Reputation: 11
I need to read from a very large collection and do some operations on each of the document.
I'm using pymongo's parallel_scan to do those operations on a number of processes to improve efficiency.
cursors = mongo_collection.parallel_scan(6)
if __name__ == '__main__':
processes = [multiprocessing.Process(target=process_cursor, args=(cursor,)) for cursor in cursors]
Though the processes that use these cursors start as expected and start running, all the processes finish their part and exit and finally only one process keeps running for a long time.

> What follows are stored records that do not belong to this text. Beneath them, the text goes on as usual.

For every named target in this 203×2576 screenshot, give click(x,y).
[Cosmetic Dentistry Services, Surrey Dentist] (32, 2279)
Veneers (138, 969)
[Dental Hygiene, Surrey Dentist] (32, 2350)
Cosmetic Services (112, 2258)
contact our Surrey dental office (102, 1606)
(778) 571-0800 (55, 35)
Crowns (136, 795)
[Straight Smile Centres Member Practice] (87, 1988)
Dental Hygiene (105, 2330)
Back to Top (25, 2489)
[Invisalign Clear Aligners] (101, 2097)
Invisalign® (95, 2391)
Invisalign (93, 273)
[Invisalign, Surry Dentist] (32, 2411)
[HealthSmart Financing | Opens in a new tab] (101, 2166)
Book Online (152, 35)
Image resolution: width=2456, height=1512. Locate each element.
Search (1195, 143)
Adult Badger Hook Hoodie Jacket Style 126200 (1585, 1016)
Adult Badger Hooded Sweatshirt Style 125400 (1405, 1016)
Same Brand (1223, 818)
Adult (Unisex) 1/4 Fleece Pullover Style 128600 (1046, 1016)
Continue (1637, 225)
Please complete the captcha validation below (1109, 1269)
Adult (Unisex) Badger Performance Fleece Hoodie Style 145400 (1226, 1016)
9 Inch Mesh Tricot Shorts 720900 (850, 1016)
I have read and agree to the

It looks like this is because parallel_scan does not equally distribute the documents among the cursors. How do I make all the cursors have an almost equal number of documents.
Upvotes: 1
Views: 1614
Reputation: 324
One solution that worked for me in a similar position was to increase the parameter passed to parallel_scan
. This parameter (which must have a value between 0 and 10,000) controls the maximum number of cursors that Mongo's parallelCollectionScan
command returns. Although getting back like 20 cursors or so starts a number of processes at once, the much shorter cursors' processes finish relatively quickly. This leaves the desired 4-5 cursors processing for much longer.
Also, a quick note: according to the PyMongo FAQ, PyMongo is not multiprocessing-safe on Unix systems. Your method ends up copying the MongoClient
used to call parallel_scan
to each new process it forks.
Upvotes: 1